(YOUR TASK): Exactly and only the lines from the line holding "Open the ElastiCache Redis 3.2.10 post" to the end of the records should be reproduced. Leave pictures out.

********************

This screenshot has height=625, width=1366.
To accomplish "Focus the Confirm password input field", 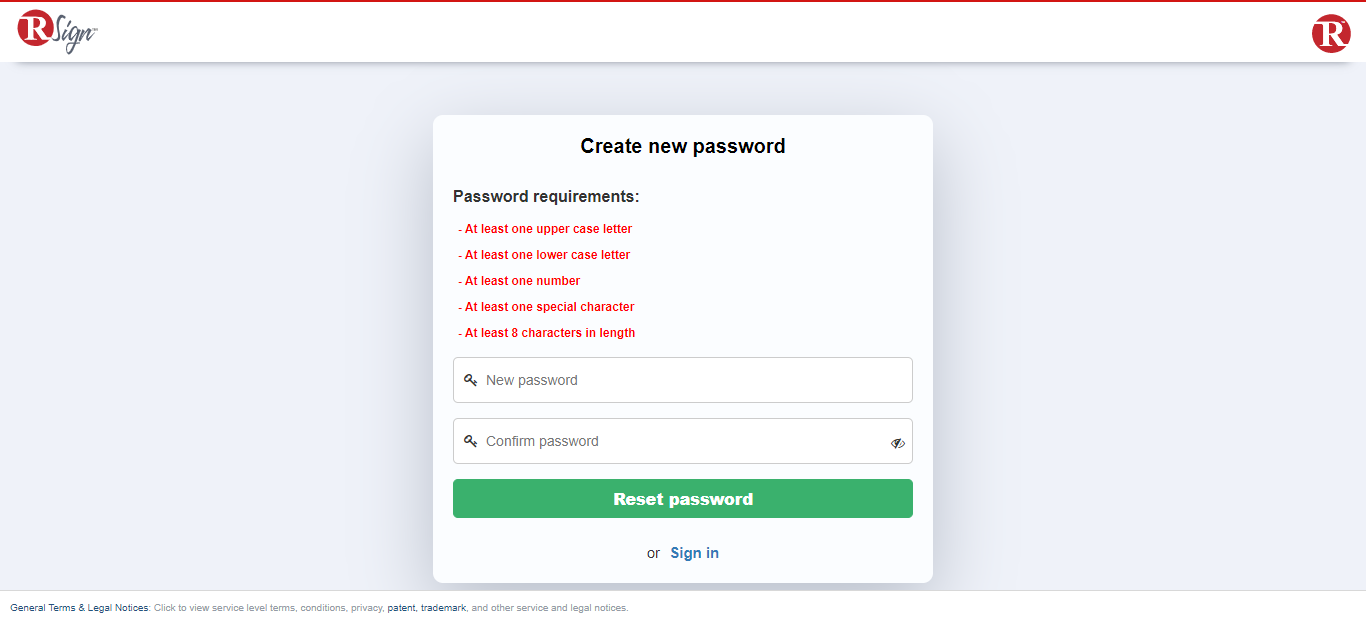I will (680, 441).
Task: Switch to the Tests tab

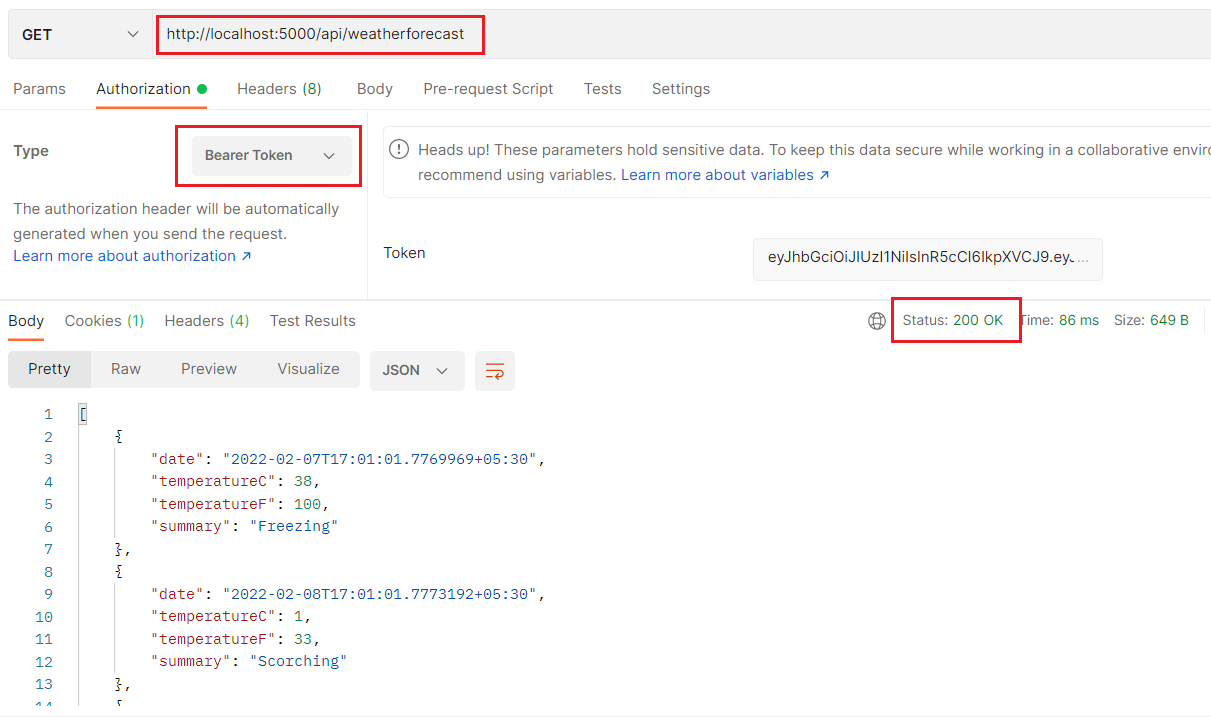Action: [x=602, y=88]
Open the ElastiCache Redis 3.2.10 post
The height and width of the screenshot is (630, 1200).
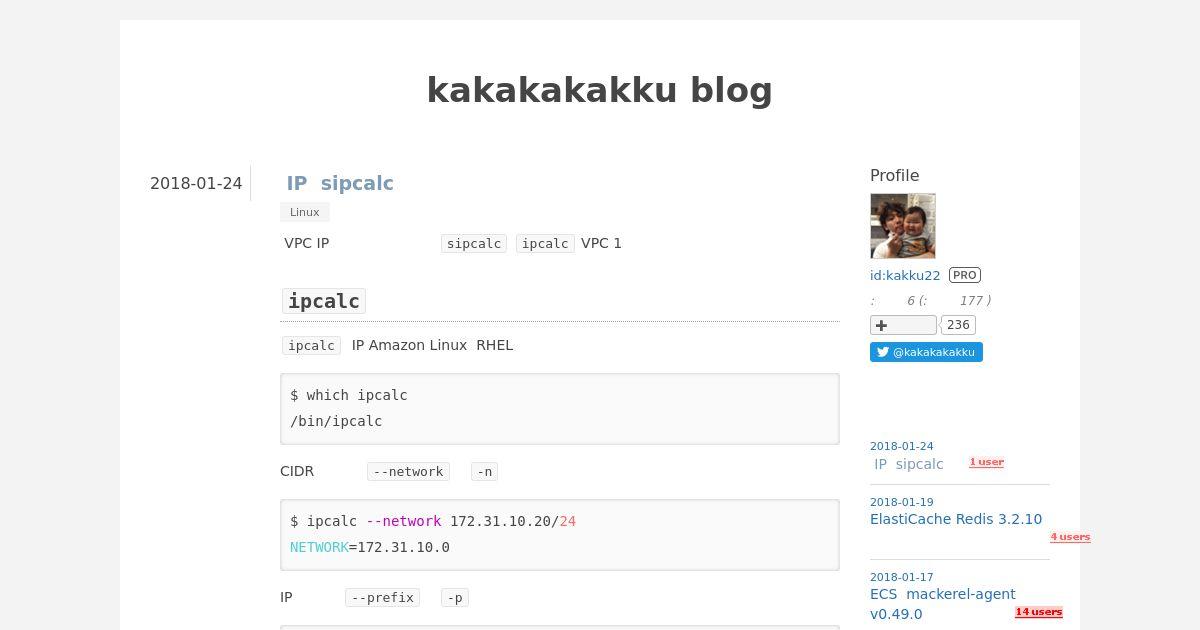956,519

********************

(COMPLETED EXERCISE):
Open the ElastiCache Redis 3.2.10 post
The height and width of the screenshot is (630, 1200).
956,519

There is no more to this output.